In the seventh year. On the seventh day.
For six years you shall sow your land and gather in its yield; but the seventh year you shall let it rest and lie fallow, so that the poor of your people may eat; and what they leave the wild animals may eat. You shall do the same with your vineyard, and with your olive orchard. Six days you shall do your work, but on the seventh day you shall rest, so that your ox and your donkey may have relief, and your homeborn slave and the resident alien may be refreshed. Ex. 23:10-12
In the seventh year. On the seventh day. The idea of sabbatical goes back to the people of ancient Israel who remembered God's command to rest. It gave birth to the idea of regular, scheduled, rest—weekly, at least, but also in weeks of years: "in the seventh year."
Why?
A day a week, without work, without distraction, focusing on what matters most, what makes for whole life, what's made you, who matters. Maybe once every week of years also gives a regaining of rest, and a recovery of learning, and a retooling of direction, and a reacquaintance with our Creator.
Why?
Identity.
Because God rested on the seventh day of creation, to admire and reflect and behold what was perfect, and what in God's grace is still perfect. We're made in God's image, so the bible says, and so to reflect God's rhythm of really hard work and a regular, scheduled, pause for deep rest and renewal is to be our best selves.

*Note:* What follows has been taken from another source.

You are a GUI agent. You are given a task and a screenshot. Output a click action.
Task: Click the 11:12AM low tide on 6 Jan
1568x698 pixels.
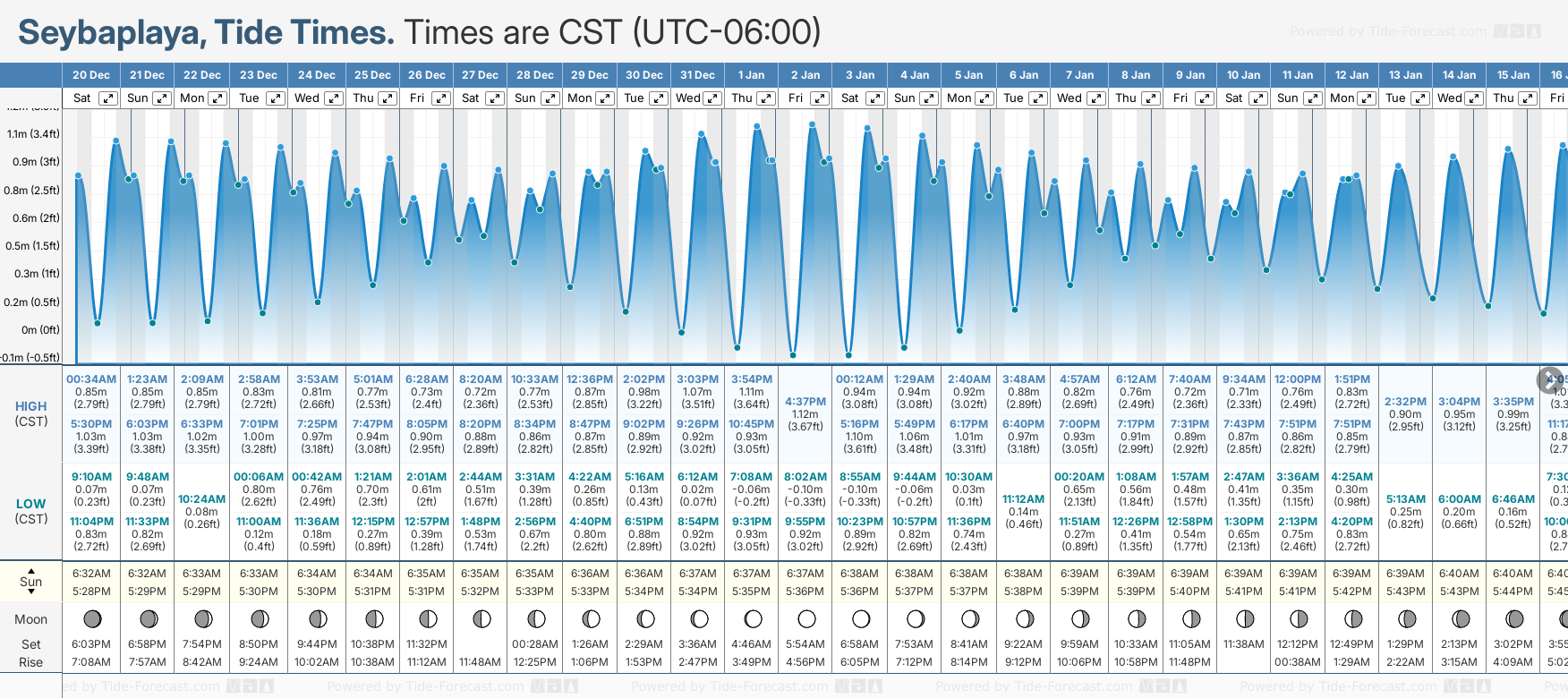[x=1023, y=499]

Because God beheld what God has created, so we, too, should pause to behold.
Humility.
Because we are not better than God. Because we don't make ourselves. Because we can never do enough, so must keep perspective. Because to work ourselves to exhaustion dishonors God. Because we need rest to be whole. Because the story says that God rested.
Justice.
Because it's only in pausing that we can see what is truly needful, who is in our eye's way, and what we might be called to do. Because the field was meant to be left fallow in each seventh year so that the poor might eat without humiliating themselves, and so the animals might get their due too. Because the poor, the oppressed, animals, and God's creation needs our attention too. Because we don't want to participate in injustice, and so need to hear God's truth and find our way to what is right, to learn what we might be called to sacrifice, to remember how to love, to share what we have and what we know, to set things right.
Every seventh day. Every seventh year.